[Article]

▽

Emélie, happée par l’aventure de la gendarmerie motorisée

Première femme tahitienne à avoir intégré la brigade motorisée locale, Emélie nous ouvre les portes de la gendarmerie de Faa’a. Dans son uniforme bleu, la rédaction de Femmes de Polynésie découvre une femme droite, ambitieuse et téméraire, qui n’oublie pas d’où elle vient. Déjà dans son regard, et ensuite dans ses paroles, nous sentons l’entière dévotion qu’elle porte à son métier. Pendant plus de deux heures, Emélie se révèle, et se souvient avec nous de la grande épopée qui l’a menée jusqu’ici.

Emélie a 40 ans, elle est motocycliste rattachée à la brigade de Faa’a, et essentiellement sur la route pour des missions de contrôles ou de préventions. Être gendarme n’était pourtant pas son premier souhait, mais au gré de ses péripéties et de ses remises en question, elle a su s’écouter, et oser.

Née à Tahiti, originaire de Pirae, elle a grandi avec l’envie de partir à l’aventure, de vivre à l’étranger, de faire d’autres expériences.

△

[Données fournies]
▽

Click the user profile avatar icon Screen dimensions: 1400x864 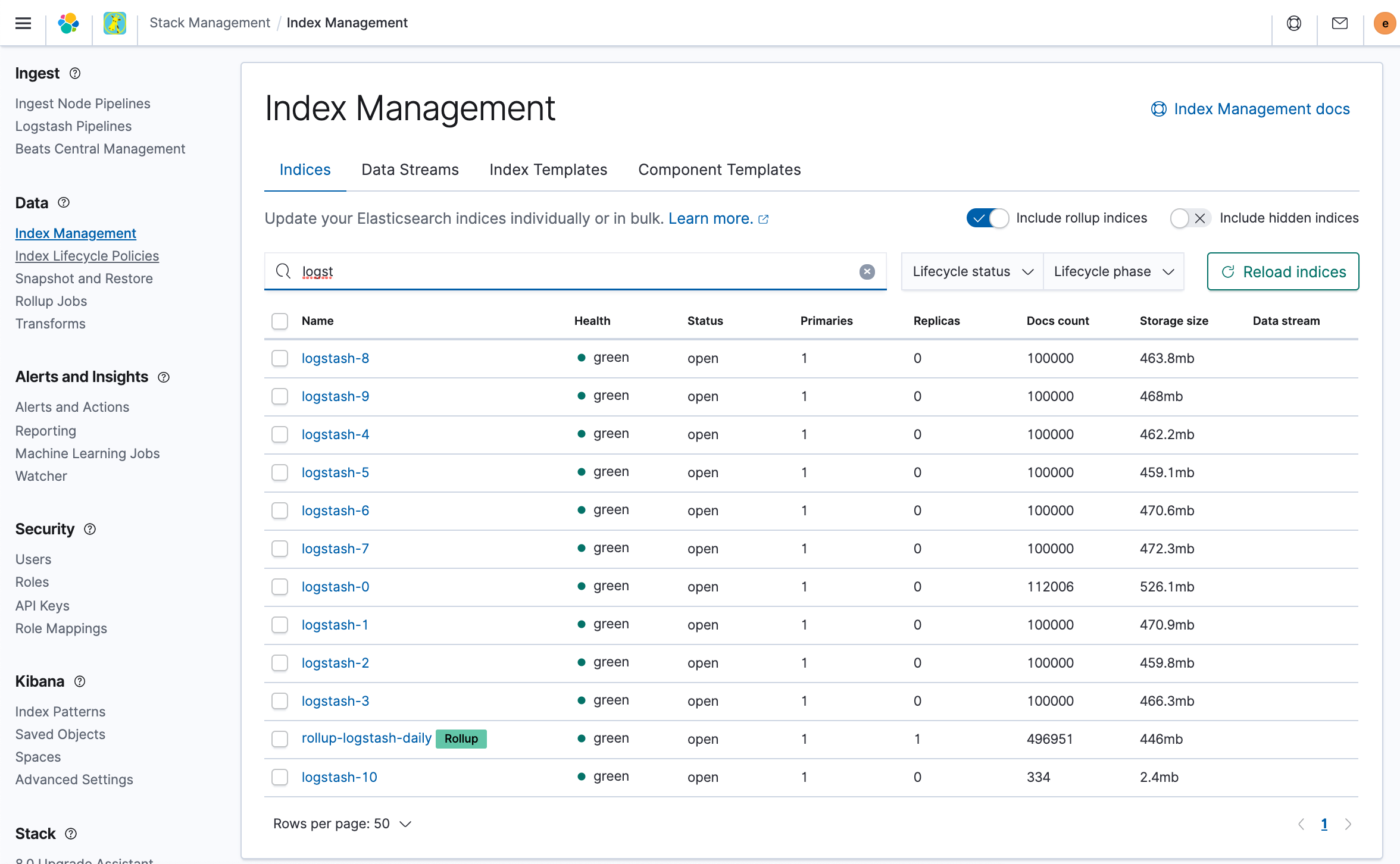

△

[Objectif] D’après l’article, à quelle brigade Emélie est-elle rattachée comme motocycliste ?

[Solution proposée] Elle est rattachée à la brigade de Faa’a.